3. Expressions

3.1. Universes

Every type in Lean is, by definition, an expression of type Sort u for some universe level u. A universe level is one of the following:

• a natural number, n
• a universe variable, u (declared with the command universe or universes)
• an expression u + n, where u is a universe level and n is a natural number
• an expression max u v, where u and v are universes
• an expression imax u v, where u and v are universe levels

The last one denotes the universe level 0 if v is 0, and max u v otherwise.

try it!

universes u v

#check Sort u
#check Sort 5
#check Sort (u + 1)
#check Sort (u + 3)
#check Sort (max u v)
#check Sort (max (u + 3) v)
#check Sort (imax (u + 3) v)
#check Prop
#check Type

3.2. Expression Syntax

The set of expressions in Lean is defined inductively as follows:

• Sort u : the universe of types at universe level u
• c : where c is an identifier denoting an axiomatically declared constant or a defined object
• x : where x is a variable in the local context in which the expression is interpreted
• Π x : α, β : the type of functions taking an element x of α to an element of β, where β is an expression whose type is a Sort
• s t : the result of applying s to t, where s and t are expressions
• λ x : α, t : the function mapping any value x of type α to t, where t is an expression
• let x := t in s : a local definition, denotes the value of s when x is replaced by t

Every well formed term in Lean has a type, which itself is an expression of type Sort u for some u. The fact that a term t has type α is written t : α.
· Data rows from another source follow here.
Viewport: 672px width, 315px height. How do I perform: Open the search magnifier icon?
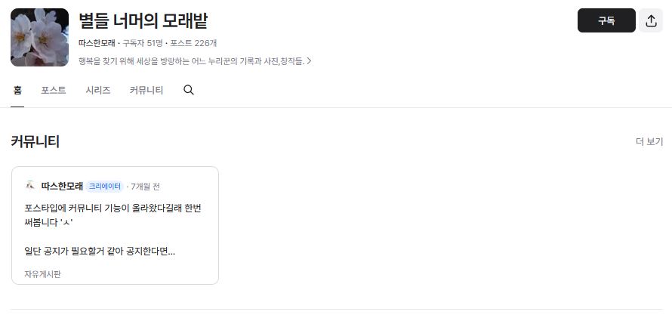[x=189, y=90]
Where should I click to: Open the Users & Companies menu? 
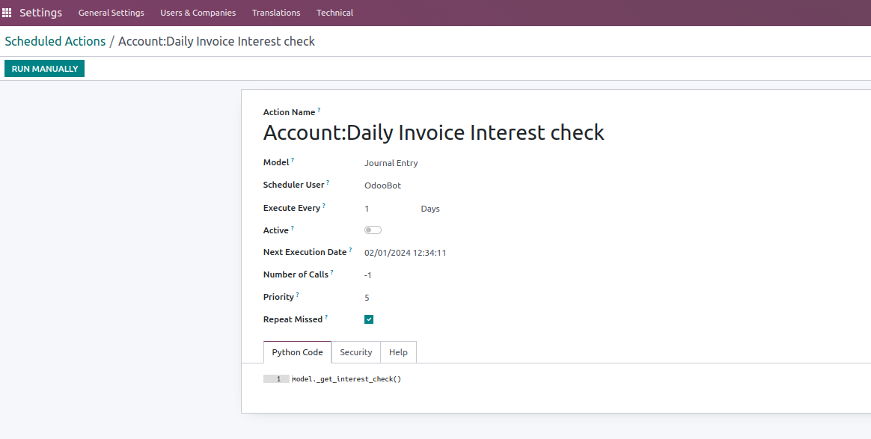point(198,13)
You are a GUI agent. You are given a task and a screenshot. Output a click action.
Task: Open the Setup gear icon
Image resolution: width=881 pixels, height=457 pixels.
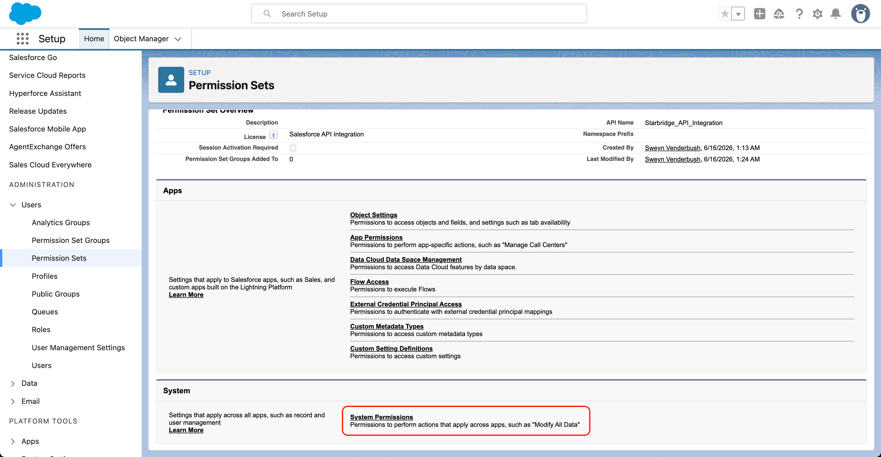[818, 14]
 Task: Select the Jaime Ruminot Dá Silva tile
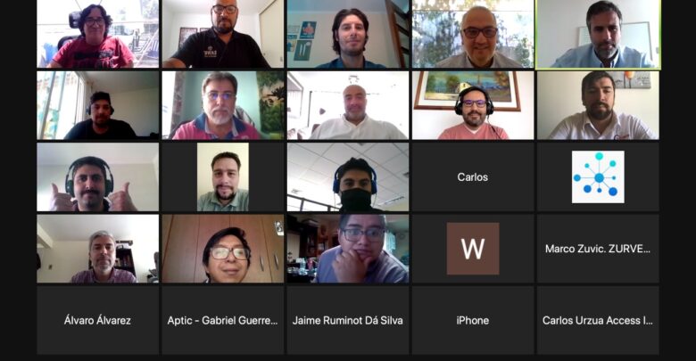[x=348, y=320]
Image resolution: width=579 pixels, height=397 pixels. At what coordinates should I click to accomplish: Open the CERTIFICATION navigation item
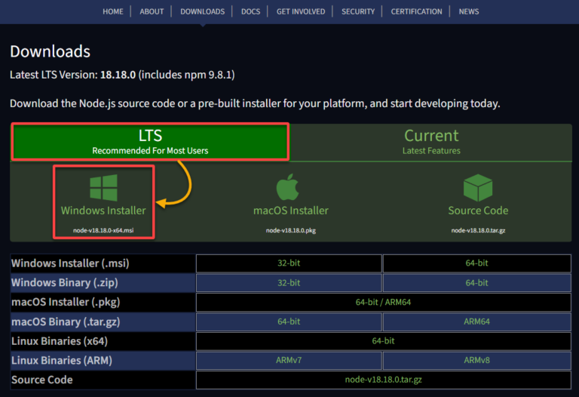(416, 11)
For an expression to be well formed, its components have to satisfy certain typing constraints. These, in turn, determine the type of the resulting term, as follows:

• Sort u : Sort (u + 1)
• c : α, where α is the type that c has been declared or defined to have
• x : α, where α is the type that x has been assigned in the local context where it is interpreted
• (Π x : α, β) : Sort (imax u v) where α : Sort u, and β : Sort v assuming x : α
• s t : β[t/x] where s has type Π x : α, β and t has type α
• (λ x : α, t) : Π x : α, β if t has type β whenever x has type α
• (let x := t in s) : β[t/x] where t has type α and s has type β assuming x : α

Prop abbreviates Sort 0, Type abbreviates Sort 1, and Type u abbreviates Sort (u + 1) when u is a universe variable. We say “α is a type” to express α : Type u for some u, and we say “p is a proposition” to express p : Prop. Using the propositions as types correspondence, given p : Prop, we refer to an expression t : p as a proof of p. In contrast, given α : Type u for some u and t : α, we sometimes refer to t as data.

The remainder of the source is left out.